Chacun voulant passer pour ouvert et rassembleur, le jeu est donc actuellement à EELV de trouver 1000 bonnes raisons justifiant de ne pas partir avec le PG. Et au PG, l’objectif est de placer la barre le plus haut possible, pour être gagnant dans tous les scénarios. Le 1er juin, EELV Toulouse a par exemple refusé de participer à une manifestation contre l’austérité tout en signalant être d’accord sur le fond… (des membres comme François Simon ou Patrick Jimena étaient tout de même présents). La raison invoquée/pleurnichée (au choix du lecteur) étant que les méchants du PG qui l’organisaient, n’avaient pas respecté un certain « guide des bonnes pratiques entre partenaires politiques ». J’ignorais l’existence d’un tel recueil. Mais gageons qu’il serve encore prochainement de prétexte pour refuser tout rapprochement, qui obligerait immanquablement à des compromis (brrr, des compromis, ça fait froid dans le dos). Un rapprochement risquerait également de menacer la place de tel ou tel apparatchik, actuellement confortablement installé. Un tel niveau de raisonnement digne d’une cour de maternelle n’aidera probablement pas à intéresser les toulousains à l’élection à venir.

 

Des ambitions différentes

Le raisonnement de Sellin, qui additionne les scores des sondages des listes EELV et PG est juste. Les électorats de ces deux formations sont proches, notamment à Toulouse, et n’auraient aucun problème à s’unir (voire  demandent cette union). Le problème est qu’une union faisant 20% au 1er tour n’est une aubaine que pour le PG, qui montrerait ainsi sa force vis-à-vis du PS. Ceci validerait en effet la ligne politique de Mélenchon de construire une alternative au PS. Au contraire, pour les Verts, ce serait une catastrophe puisque l’affaiblissement du PS signifierait leur propre disparition des assemblées. Du fait des modes de scrutins en vigueur en France, l’alliance inconditionnelle des Verts avec le PS est en effet un eldorado électoral*. Les objectifs des deux formations sont donc opposés. EELV veut montrer qu’il existe pour justifier les cadeaux du PS, le PG veut montrer qu’il est fort pour parler en égal du PS, et le remplacer à terme. La difficulté pour EELV sera de justifier de ne pas s’allier avec un partenaire au programme proche du sien (le PG) tout en s’alliant avec un partenaire au programme éloigné avec lequel au final il est souvent en désaccord (le PS).

 

Simon : le rassembleur ?

La question de l’éventuelle tête de liste commune est également un conflit de personnalité. Sellin est cordialement détesté par les Verts qui le méprisent. Onesta et Godec passent eux pour être trop de droite aux yeux des militants PG. Reste François Simon, qui pourrait potentiellement être un compromis. Il a récemment annoncé dans la presse sa volonté d’être en bonne place sur la liste verte. En langage Simon, cela signifie qu’il s’est remis de sa dernière défaite électorale (aux législatives cette fois). Il veut faire parler de lui, il vise probablement le Sénat sur une liste d’union avec les socialistes en septembre 2014 (petite précision pouvant être utile, une carrière politique s’envisage souvent sur plusieurs années, la présence à une élection pouvant en réalité servir à en préparer une suivante qui est le véritable objectif). Simon n’a donc rien à gagner à être tête de liste, d’autant plus d’une liste qui risquerait de menacer et critiquer sévèrement les socialistes. Sauf à risquer d’être confronté une nouvelle fois au rejet des électeurs toulousains qui ne veulent clairement pas de lui. Dans l’optique des Sénatoriales, Simon ne fera donc rien qui pourrait gêner les socialistes.
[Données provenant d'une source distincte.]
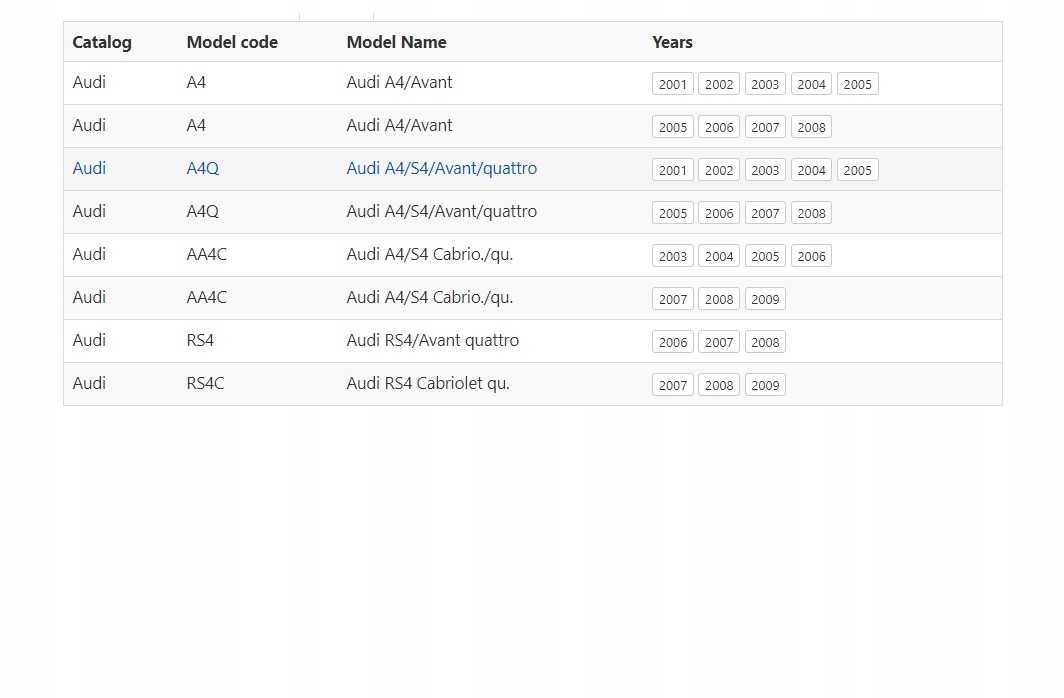Screen dimensions: 1064x698
Task: Pick year 2006 in the Audi A4/Avant row
Action: [x=719, y=127]
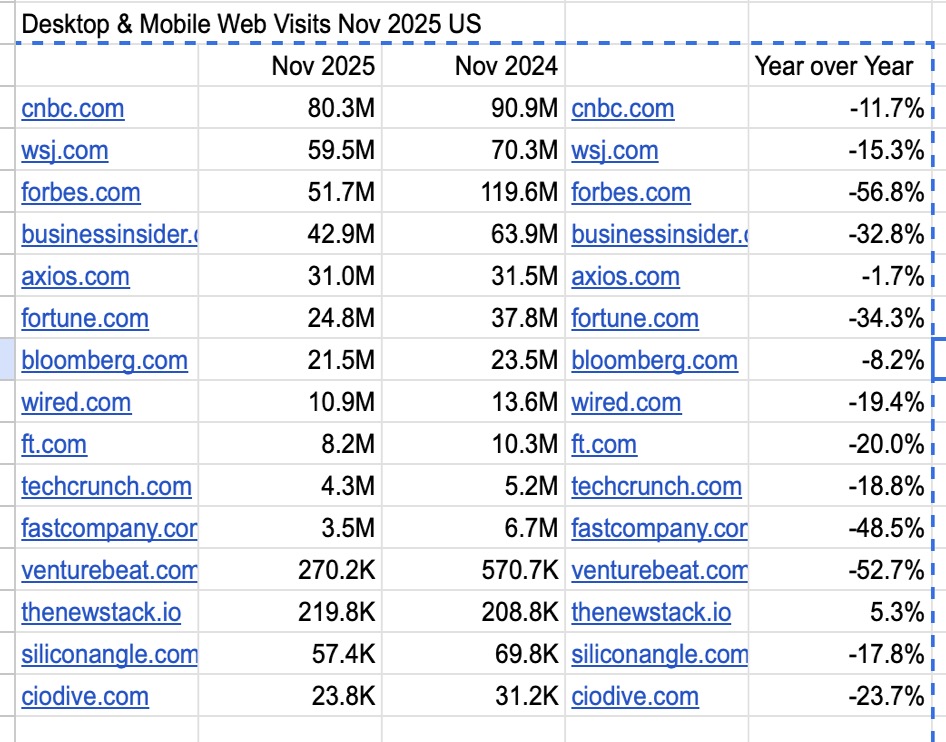This screenshot has width=946, height=742.
Task: Open the forbes.com link in the leftmost column
Action: [81, 193]

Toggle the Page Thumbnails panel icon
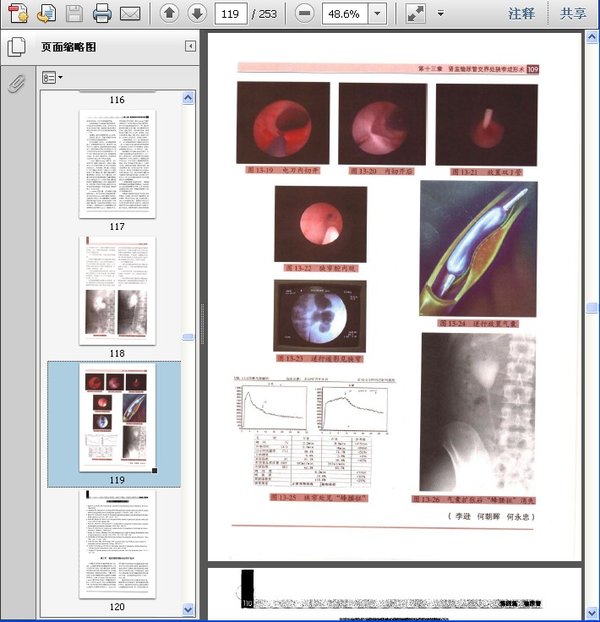click(16, 47)
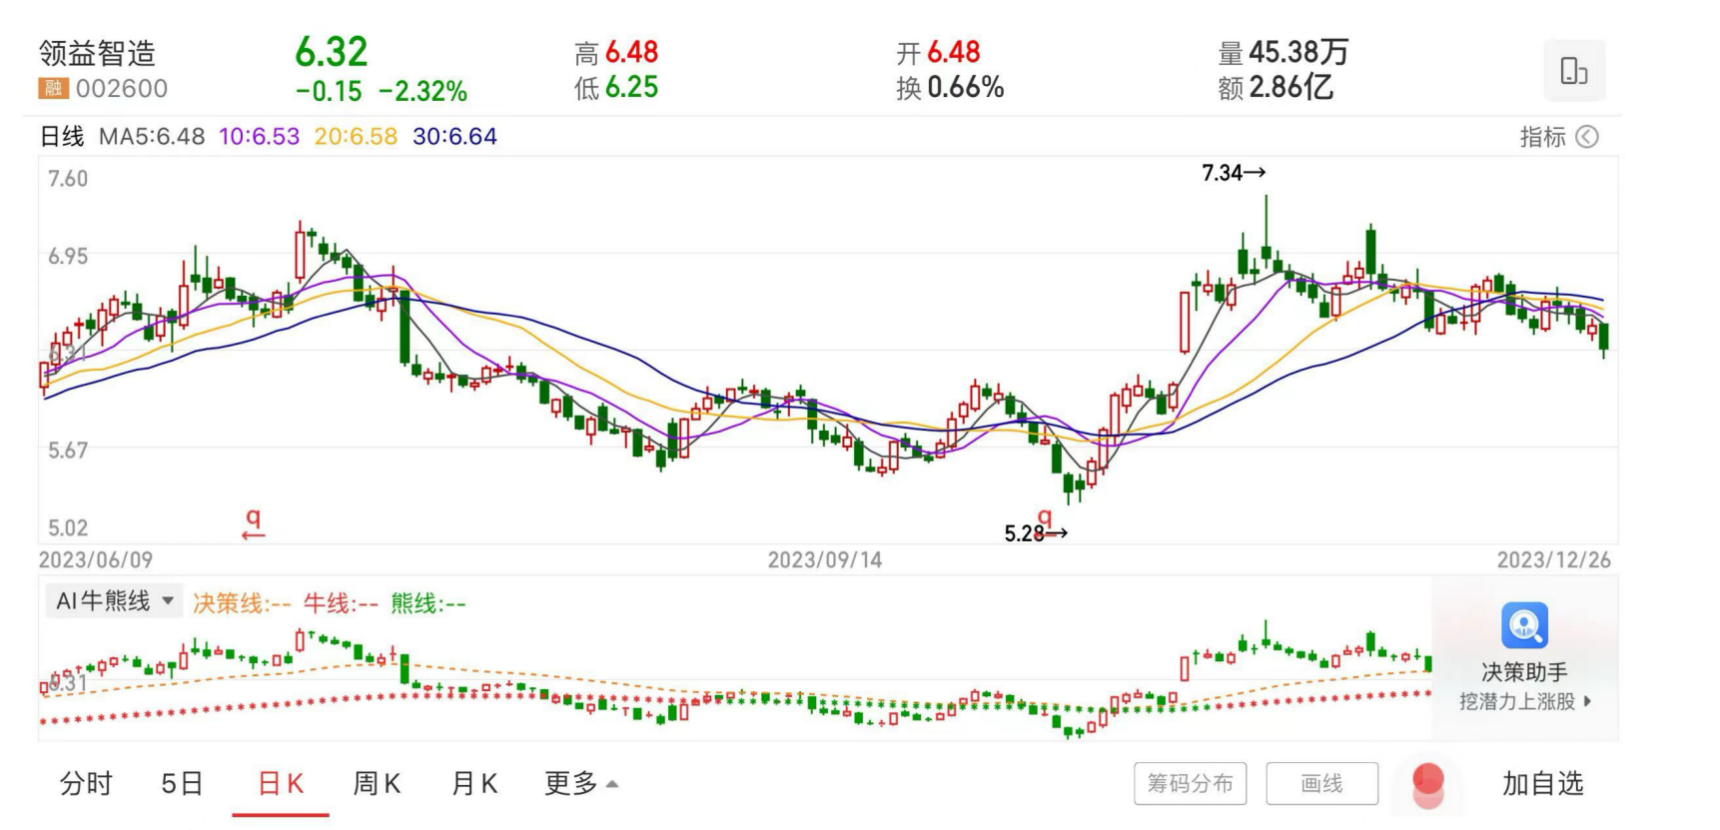The height and width of the screenshot is (830, 1720).
Task: Tap the arrow after 挖潜力上涨股
Action: 1587,702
Pour toutes ces raisons, il est donc fort improbable qu’il y ait une liste commune rouge-verte à Toulouse. Le rapprochement serait pourtant logique (comme je l’explique dans un article précédent). Ces dernières années les actions communes ont d’ailleurs été nombreuses lorsqu’il s’agissait de s’opposer à l’austérité, au gouvernement de droite, etc. Mais les ambitions personnelles sont plus fortes. Le plus grotesque sera d’entendre les notables verts justifier leur logique illogique à l’aide d’exemples qui ne convainquent qu’eux-mêmes, afin de ne pas évoquer les vrais raisons de leur refus de rapprochement.

 

*Aujourd’hui EELV dispose de deux groupes parlementaires offert par le PS, au Sénat où EELV n’a pas assez d’élus locaux pour avoir un seul sénateur, et à l’Assemblée Nationale où seuls les Verts n’auraient aucun député (d’autant plus après la débâcle d’Eva Joly). Sans le PS, EELV n’aurait donc ni sénateur, ni député, aucun maire (hors petits villages), et très peu d’élus locaux (conseillers municipaux, généraux, régionaux).

 

Chronique signée par Julien Faessel, ancien secrétaire d’Europe Ecologie les Verts à Toulouse que vous retrouverez un jeudi sur deux sur Toulouse Infos ou sur son blog http://julienfaessel.wordpress.com/.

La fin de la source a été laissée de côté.